◆ Task directions ◆
Format part of the items below as a Markdown table with the columns Row and Line. Begin at the line that contains "The image size is (430, 932).", stop after the line that contains "talent-label: 悲悯 is", number each line, and leave out blank lines.

◆ Provided information ◆
=== Section Start ===

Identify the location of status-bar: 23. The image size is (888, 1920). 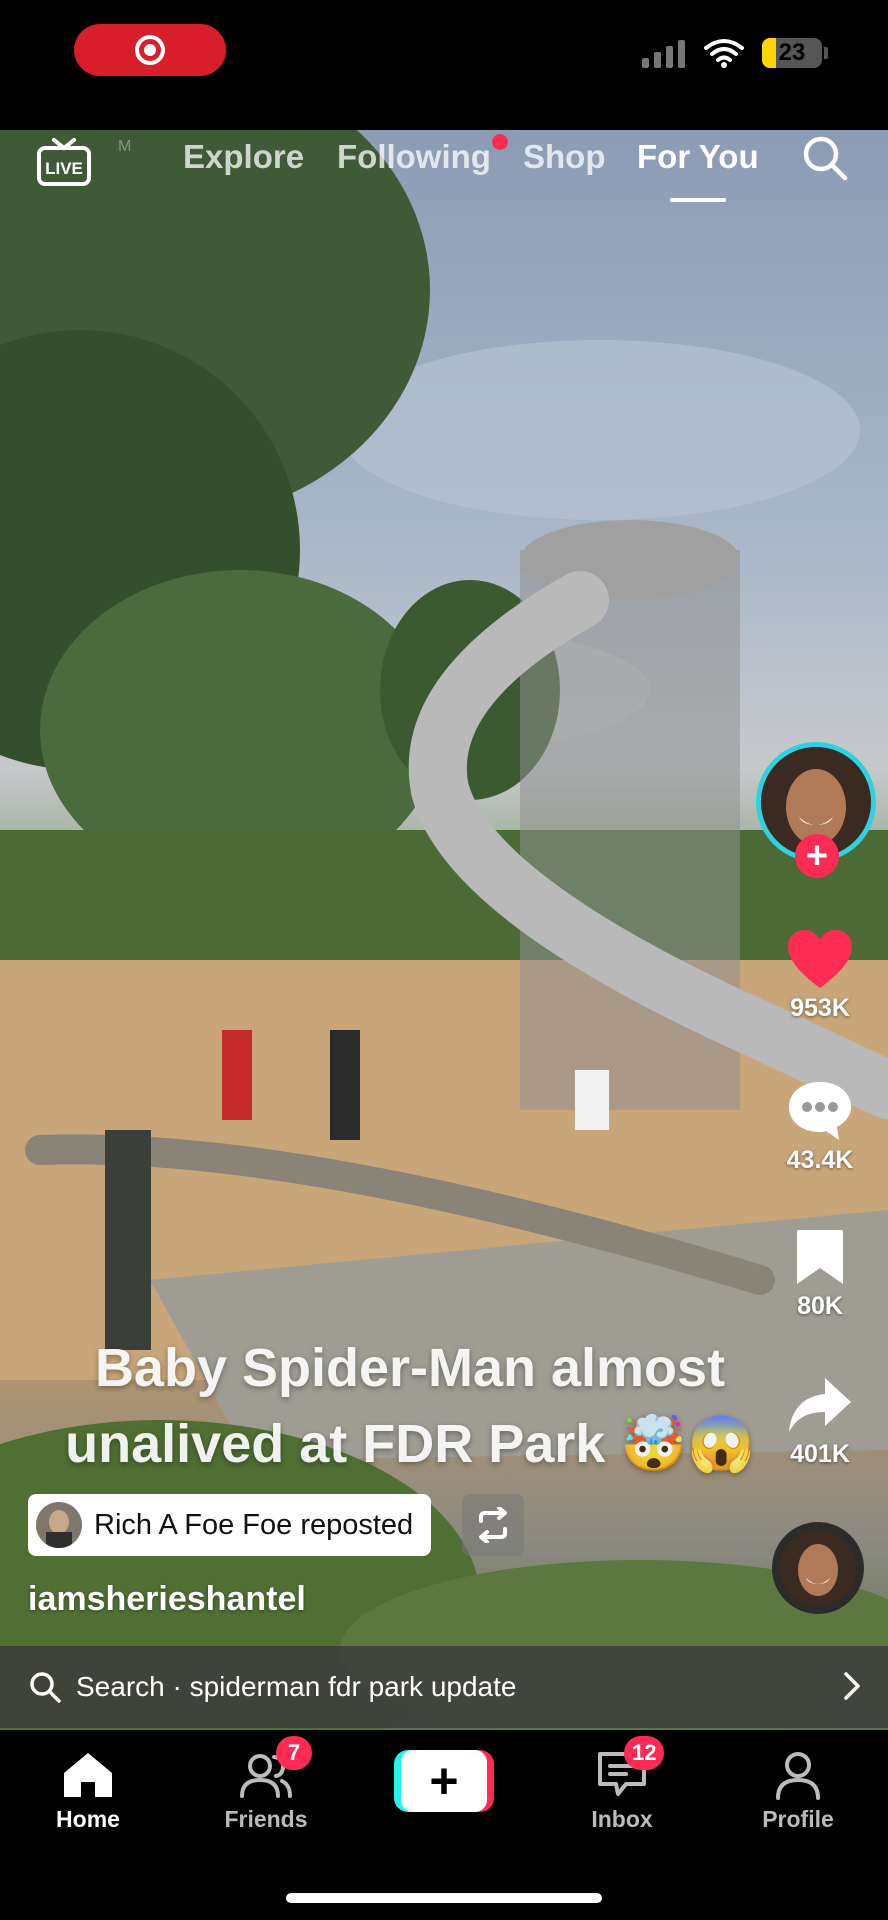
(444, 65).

=== Section End ===
=== Section Start ===

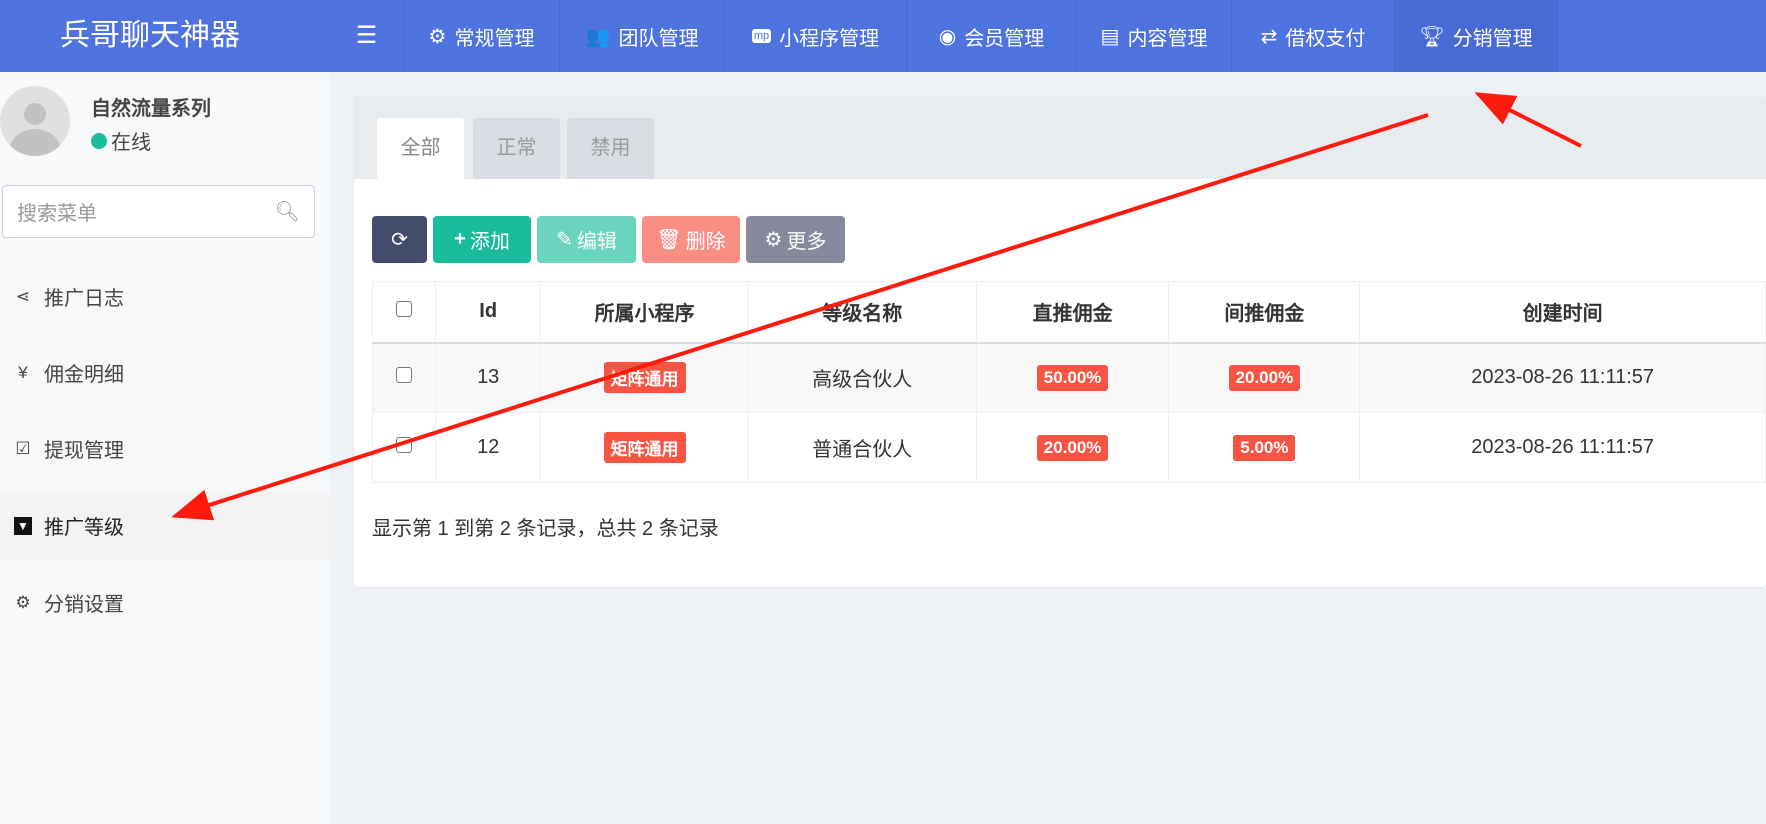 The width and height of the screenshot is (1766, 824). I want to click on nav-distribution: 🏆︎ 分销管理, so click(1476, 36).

=== Section End ===
=== Section Start ===

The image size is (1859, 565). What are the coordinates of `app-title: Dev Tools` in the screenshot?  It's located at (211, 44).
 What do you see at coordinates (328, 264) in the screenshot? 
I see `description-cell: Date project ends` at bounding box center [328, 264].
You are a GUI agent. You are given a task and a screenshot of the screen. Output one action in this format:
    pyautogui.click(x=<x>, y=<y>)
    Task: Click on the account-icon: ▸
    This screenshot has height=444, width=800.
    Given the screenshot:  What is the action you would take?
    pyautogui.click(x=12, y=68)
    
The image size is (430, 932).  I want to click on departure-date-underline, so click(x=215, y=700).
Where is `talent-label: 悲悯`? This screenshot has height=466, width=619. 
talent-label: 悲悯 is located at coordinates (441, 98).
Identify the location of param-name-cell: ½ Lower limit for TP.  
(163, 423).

=== Section End ===

◆ Solution to this task ◆
| Row | Line |
|---|---|
| 1 | The image size is (430, 932).  I want to click on departure-date-underline, so click(x=215, y=700). |
| 2 | Where is `talent-label: 悲悯`? This screenshot has height=466, width=619.  |
| 3 | talent-label: 悲悯 is located at coordinates (441, 98). |